Pfizer doubles down with its 2nd FDA hemophilia approval in 6 months

Six months after scoring FDA approval for hemophilia B gene therapy Beqvez, Pfizer has earned a nod from the U.S. regulator for another of its products in the indication.

On Friday, the FDA signed off on Hympavzi (marstacimab-hncq), an anti-tissue factor pathway inhibitor for patients age 12 and older with hemophilia A or B who have not developed antibodies to previous inhibitor treatments.

Hympavzi is a once-weekly subcutaneous injection that helps limit the bleeding episodes that accompany the blood-clotting disorder. It is the first U.S.-approved treatment for hemophilia to be administered by a user-friendly, pre-filled auto-injector pen. It is designed to be a convenient alternative to periodic infusions of proteins that boost blood clotting.

The company has placed a $795,600 wholesale acquisition cost (WAC) on Hympavzi. That compares to the $3.5 million Pfizer charges for Beqvez and matches the price CSL and uniQure have established for their hemophilia B gene therapy Hemgenix.

The price for Hympavzi "is in line with current WAC pricing for prophylactic treatments for hemophilia A or B currently available on the market," Pfizer said, adding that it expects to launch the product in this quarter.

“Hympavzi aims to reduce the current treatment burden by meeting an important need for these patients, including many who have required frequent, time-consuming intravenous treatment infusion regimens,” Suchitra Acharya, M.D., the director of the Hemostasis and Thrombosis Center Northwell Health, said in an Oct. 11 release.

Hympavzi targets the Kunitz-2 domain of tissue factor pathway inhibitor (TFPI), a natural anticoagulation protein.
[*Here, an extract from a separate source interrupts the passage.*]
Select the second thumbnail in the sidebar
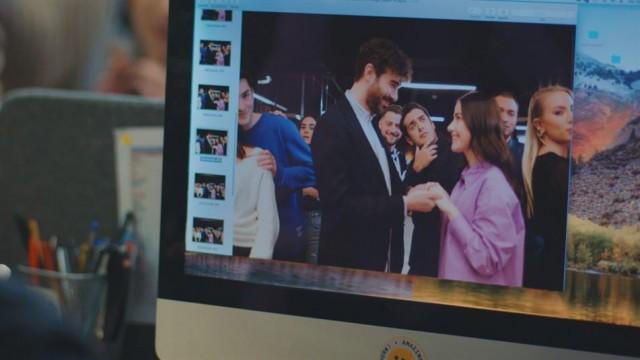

In developing the treatment, Pfizer trailed Novo Nordisk’s investigational TFPI monoclonal antibody called concizumab, but the FDA rejected the treatment in May 2023 because of dosing and manufacturing issues.

The nod for Hympavzi is backed by results from a phase 3 trial of 116 patients with hemophilia A or B. Subjects received standard of care for six months and then switched to marstacimab for 12 months. Among those who received on-demand factor replacement intravenous therapy in the lead-in period, switching to Pfizer’s antibody reduced bleeds by 92%. Pfizer also showed the superiority of marstacimab compared to prophylaxis, with a 35% reduction in the annualized bleeding rate.

The most commonly reported side effects—which struck less than 3% of the patients in the study—were injection site reactions, headache and itching.

Pfizer has a deep pipeline of hemophilia candidates including another gene therapy, giroctocogene fitelparovec, which is in phase 3 testing for hemophilia A.

Roche’s Hemlibra, which racked up sales of CHF 4,147 million ($4.7 billion) in 2023, currently rules the hemophilia A market.

Hemophilia impacts more than 800,000 people globally and inhibits the blood’s ability to clot properly, increasing the risk of repeated bleeding inside the joints, which can lead to permanent damage. Despite significant progress in hemophilia treatment, many experience bleeding episodes and must manage their condition with intravenous infusions that may need to be administered multiple times a week, Pfizer said.